Within the risk calculation, the app can distinguish eight different "transmission risk levels" (TRL) of an exposure window. The TRL is a measure for the infectiousness of user of the sending app on a given day. While an exposure window already has a dedicated "infectiousness" parameter, the ENF effectively only allows two different values for it ("standard" and "high"); it cannot be used to represent eight values. The "report type" parameter has four different values and is irrelevant for the app in its original meaning (i.e. all exposures in the app are based on a "confirmed test" result).
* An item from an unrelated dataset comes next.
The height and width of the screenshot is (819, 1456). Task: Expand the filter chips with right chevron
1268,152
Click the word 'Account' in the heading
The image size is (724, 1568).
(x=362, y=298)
Therefore, the app uses the two possible values of the "infectiousness" parameter and the four possible values for the "report type" parameter to encode eight different TRLs. The mapping is described in _Figure 15_.
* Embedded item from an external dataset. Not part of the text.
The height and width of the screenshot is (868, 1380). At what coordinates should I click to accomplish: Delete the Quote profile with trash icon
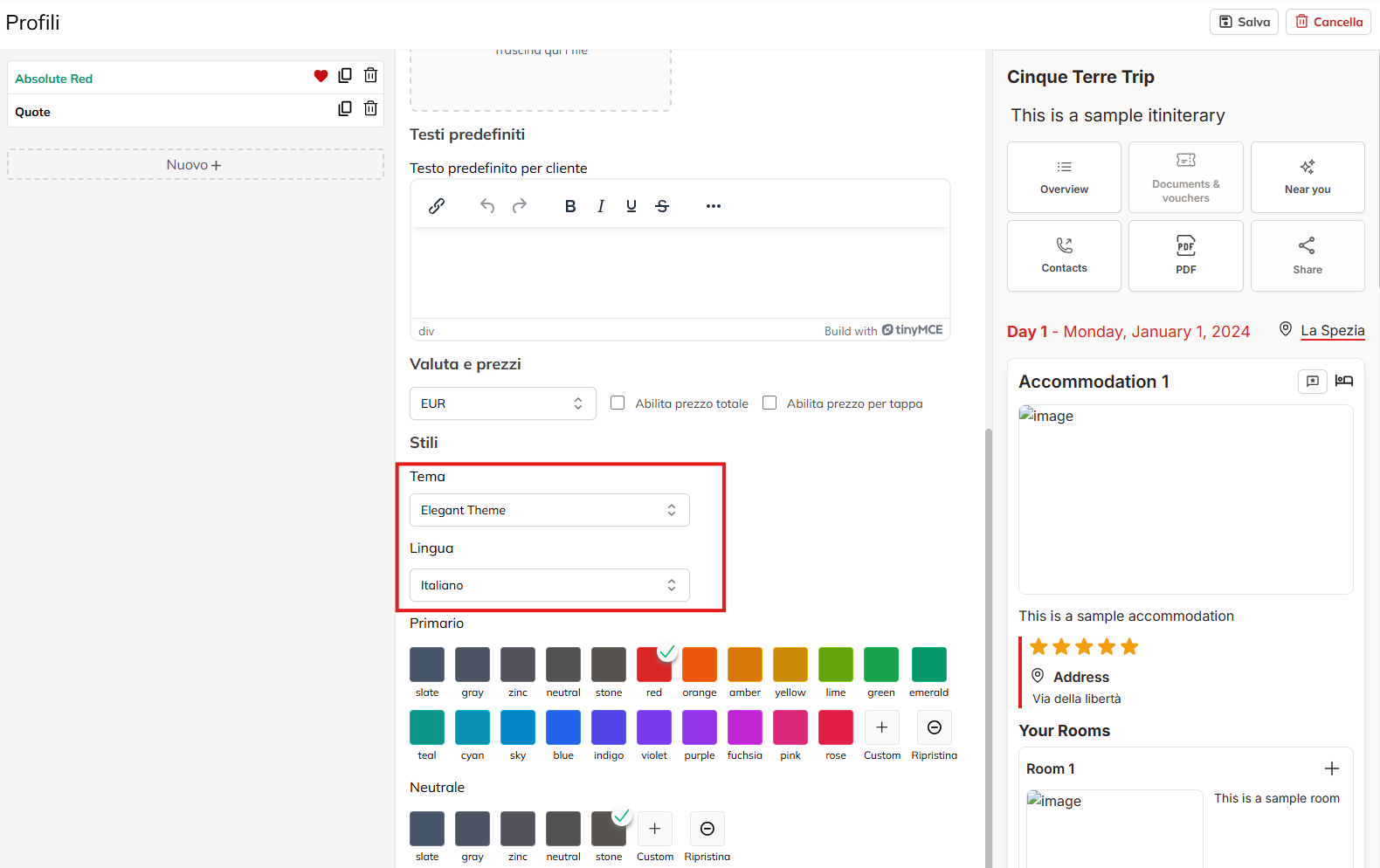click(370, 108)
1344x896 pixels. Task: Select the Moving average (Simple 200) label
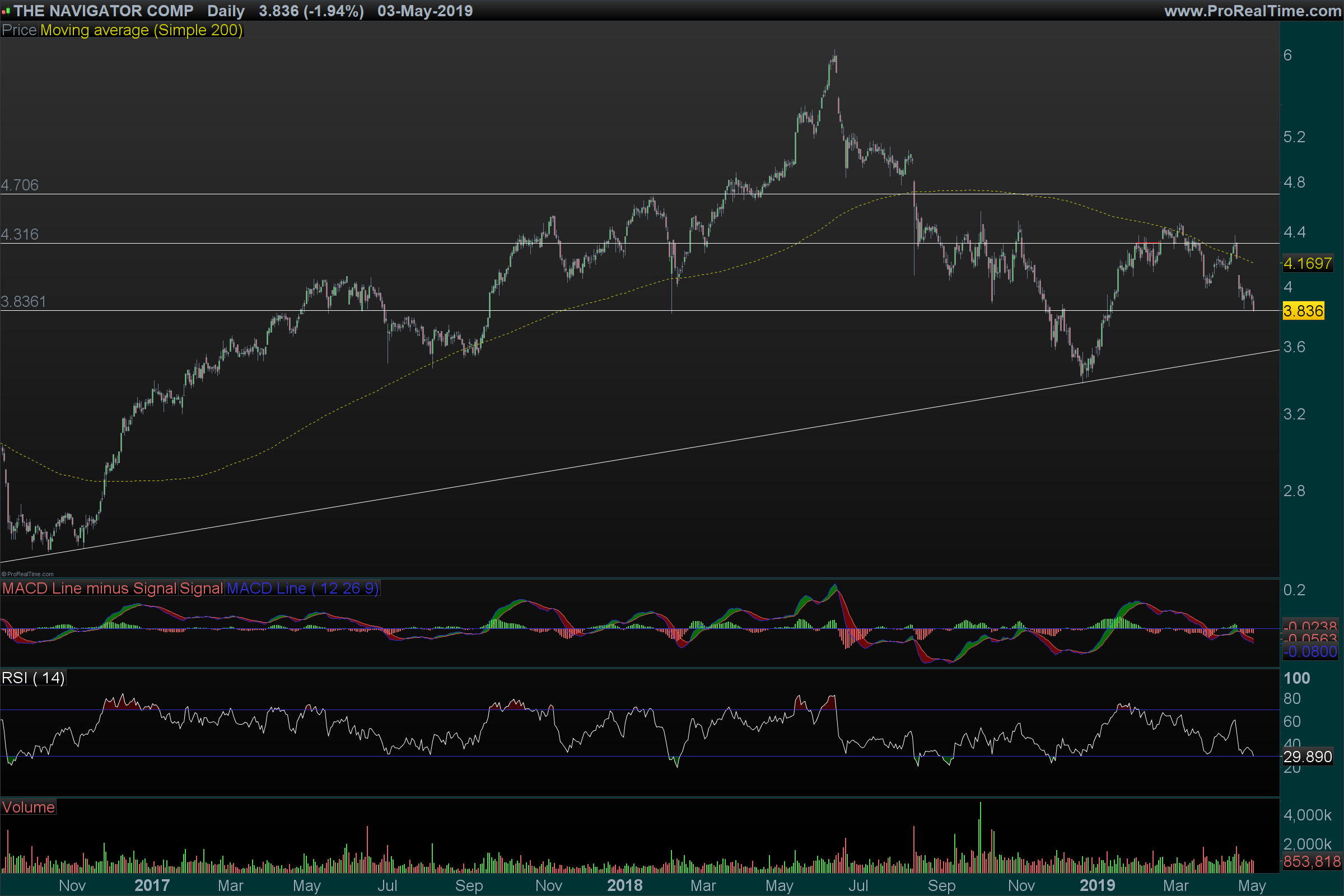click(141, 30)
| ![Figure 15: Deriving the transmission risk level](images/solution_architecture/trl_mapping.svg "Figure 15: Deriving the transmission risk level") |
|:--:|
| **Figure 15: Deriving the transmission risk level**|
Note that _Figure 15_ shows that the "infectiousness" parameter itself is derived from "days since onset of symptoms" (DSOS). The DSOS is a relative measure and determined by the sending app for each diagnosis key based on the date to which a diagnosis key refers to and the date onset of symptoms (see also [Days Since Onset of Symptoms](#days-since-onset-of-symptoms)).
*Figure 16* displays how the total risk score is calculated from the exposure windows. The application is provided with a set of parameters, which are marked in blue within the figure.
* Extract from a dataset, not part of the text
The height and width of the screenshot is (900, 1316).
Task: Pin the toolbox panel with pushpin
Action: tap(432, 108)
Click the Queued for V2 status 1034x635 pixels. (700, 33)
Those parameters are regularly downloaded from the CWA Server, which means they can be modified without requiring a new version of the application (see [`risk-calculation-parameters-1.15.yaml`](https://github.com/corona-warn-app/cwa-server/blob/main/services/distribution/src/main/resources/main-config/v2/risk-calculation-parameters-1.15.yaml) for details).
In a first step, each exposure window is processed individually. The duration of each scan instance (i.e. "seconds since last scan") is weighted according to its attenuation. When those weighted durations are summed up, they are multiplied with the "transmission risk value" (which in turn is derived from the TRL described above). The result is a normalized exposure time on a specific day (e.g. "10 normalized exposure minutes on May 3 in a 30-minute window"). This information is used by the app to determine if an individual encounter (i.e. exposure window) by itself is a low or high risk exposure.
In a second step, the normalized exposure times are summed up by day (e.g. "20 normalized exposure minutes on May 3"). This information is used by the app to determine if the sum of all encounters on a given day is a low or high risk exposure.
| ![Figure 16: Risk calculation](images/solution_architecture/risk_calculation.svg "Figure 16: Risk calculation") |
|:--:|
| **Figure 16: Risk calculation**|
Note that the transmission risk level plays a special role in the above calculations: It can be defined by the app and be associated with each individual diagnosis key (i.e. specific for each day of an infected person) that is being sent to the server. It contains a value from 1 to 8, which can be used to represent a calculated risk defined by the health authority. As an example it could contain an estimate of the infectiousness of the potential infector at the time of contact and, hence, the likelihood of transmitting the disease. The specific values are defined as part of the [app](https://github.com/corona-warn-app/cwa-app-android/blob/master/Corona-Warn-App/src/main/java/de/rki/coronawarnapp/util/ProtoFormatConverterExtensions.kt) - a motivation of the parameter choices is found in the document [Epidemiological Motivation of the Transmission Risk Level](transmission_risk.pdf).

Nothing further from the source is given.